Copy the listing from the line with "You are a computer-use agent. Screen" up to and including the line with "[x=127, y=437]", substituting "mailbox" for "inbox" and leaving everything else unchanged. Omit the pictures from your copy.

• [ITEMS]:
━━━━━━━━

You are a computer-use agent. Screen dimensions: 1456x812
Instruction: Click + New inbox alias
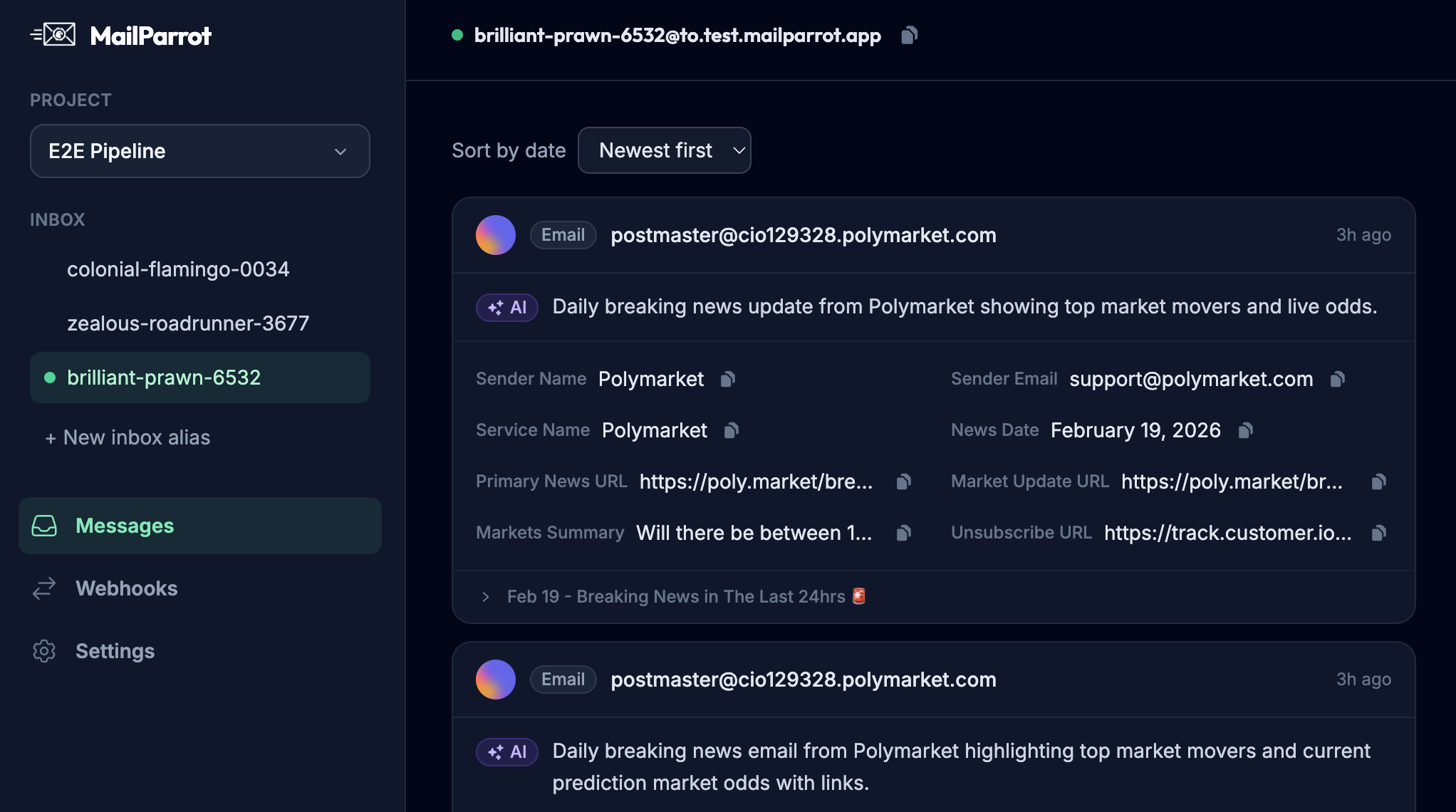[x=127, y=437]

━━━━━━━━

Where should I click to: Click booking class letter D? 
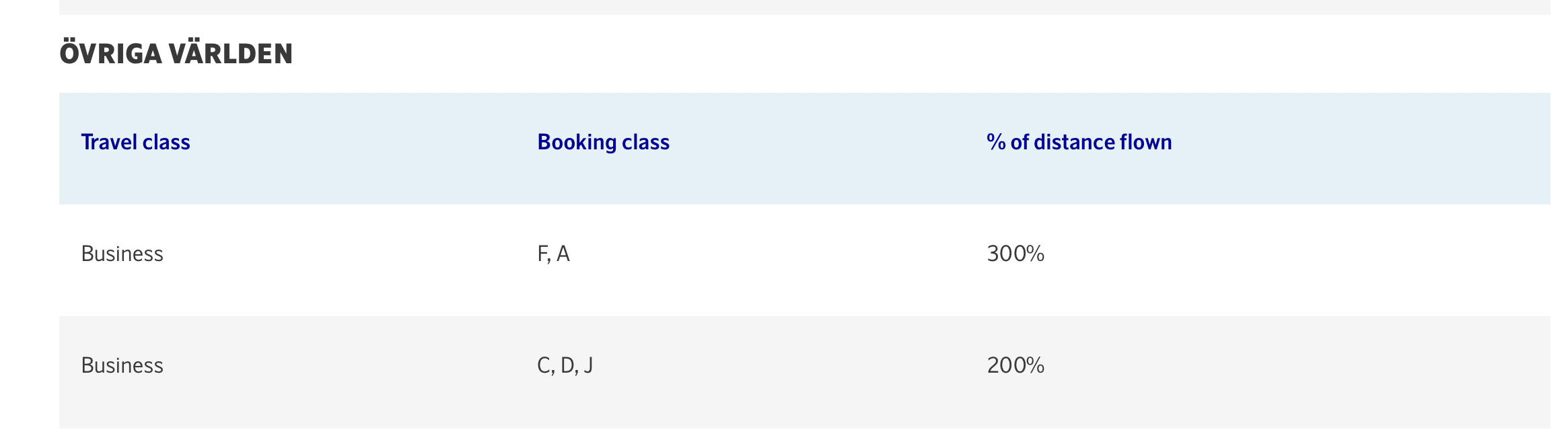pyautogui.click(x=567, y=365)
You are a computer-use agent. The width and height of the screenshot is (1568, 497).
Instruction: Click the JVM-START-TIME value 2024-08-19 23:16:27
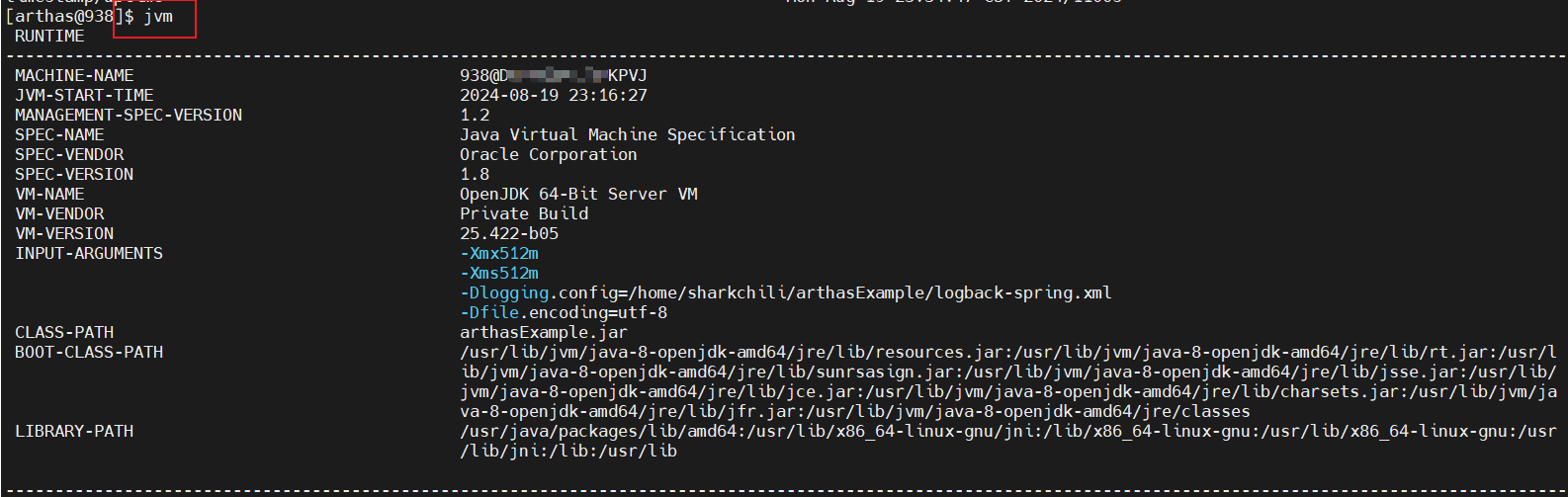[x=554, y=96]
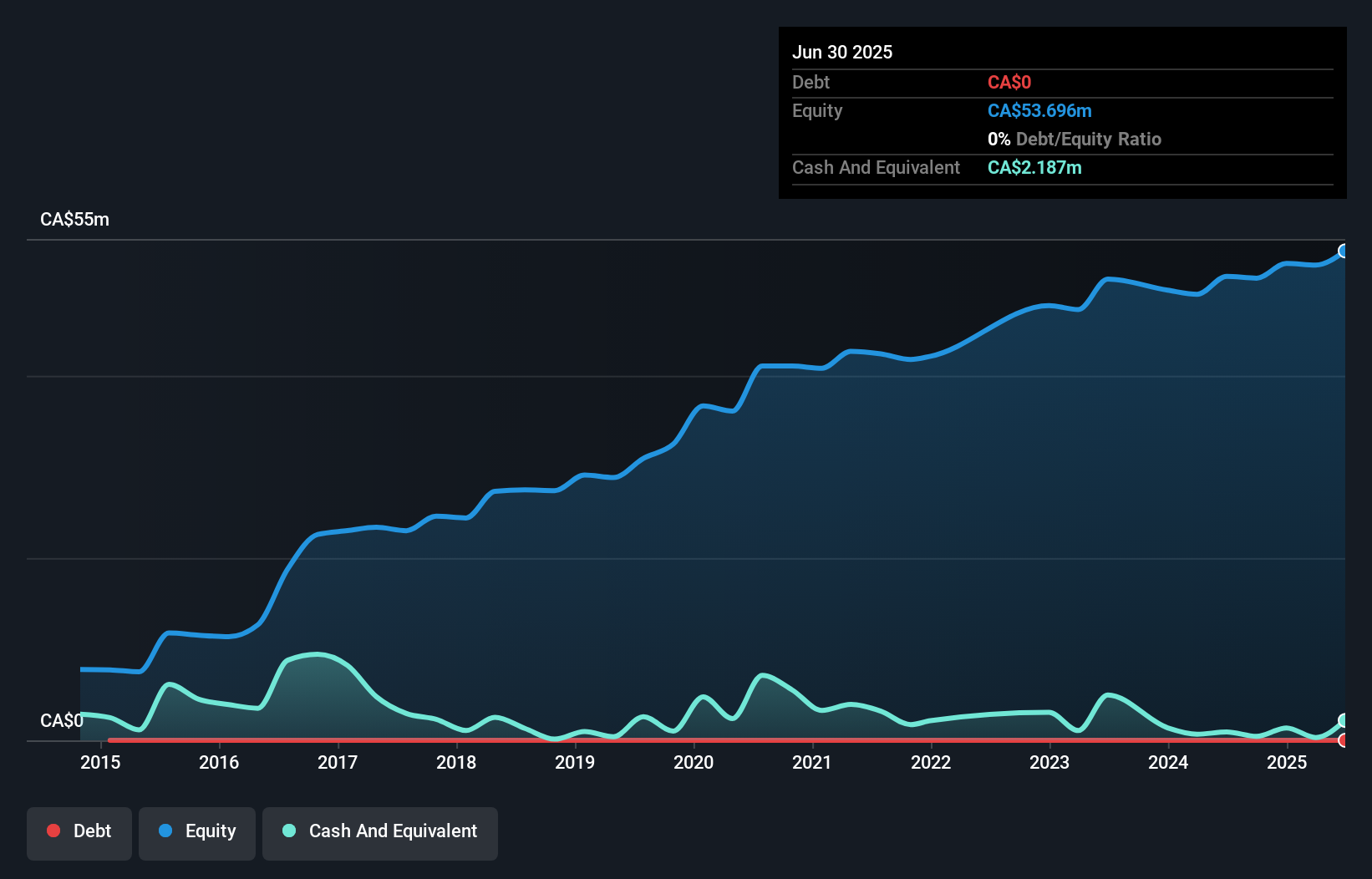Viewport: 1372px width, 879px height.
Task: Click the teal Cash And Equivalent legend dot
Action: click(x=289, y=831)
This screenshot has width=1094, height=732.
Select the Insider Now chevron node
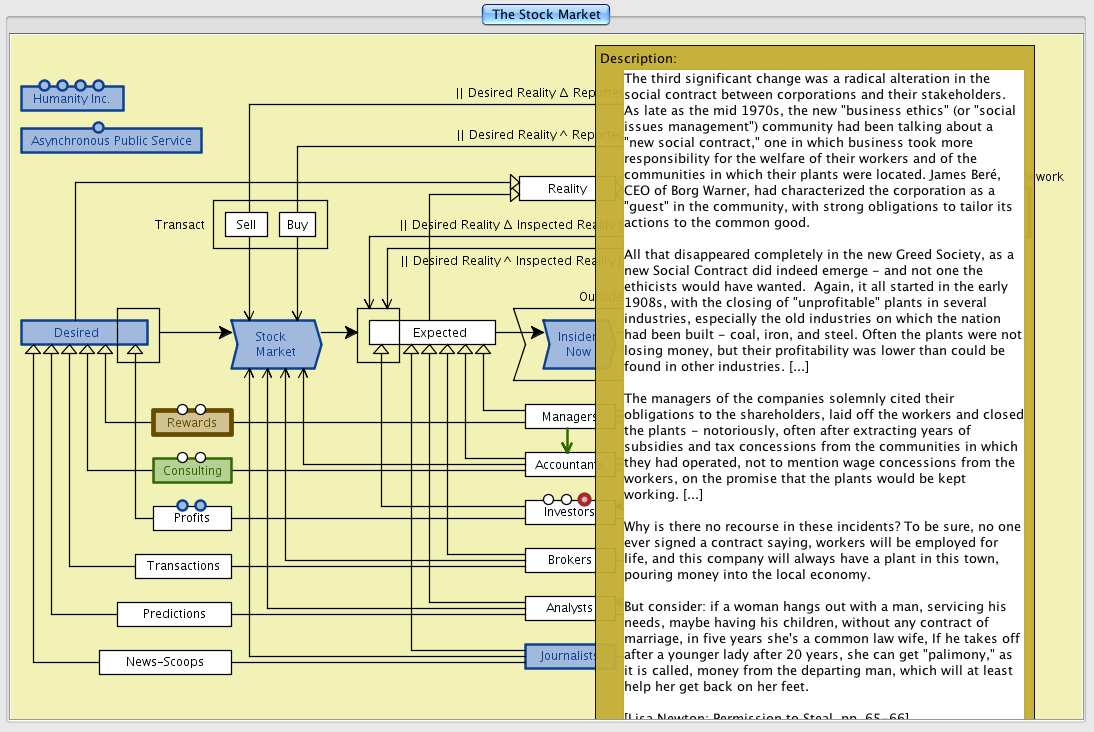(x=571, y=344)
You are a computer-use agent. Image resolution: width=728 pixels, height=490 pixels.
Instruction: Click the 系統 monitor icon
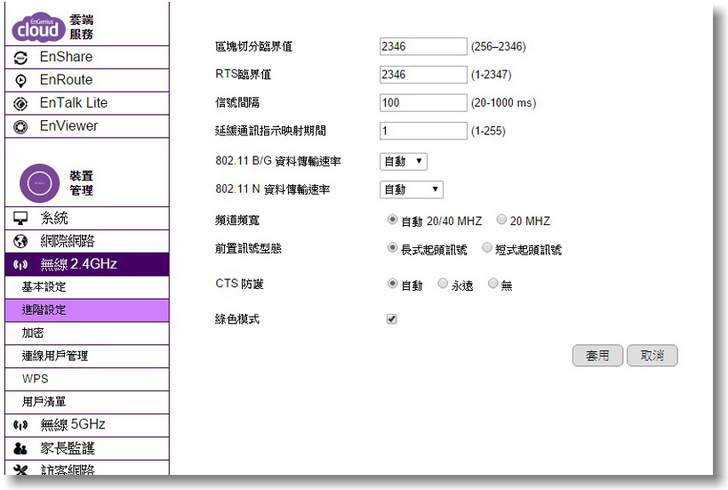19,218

━━━━━━━━

• [COMPLETED EXERCISE]:
You are a computer-use agent. Screen dimensions: 1456x812
Instruction: Click + New mailbox alias
[x=127, y=437]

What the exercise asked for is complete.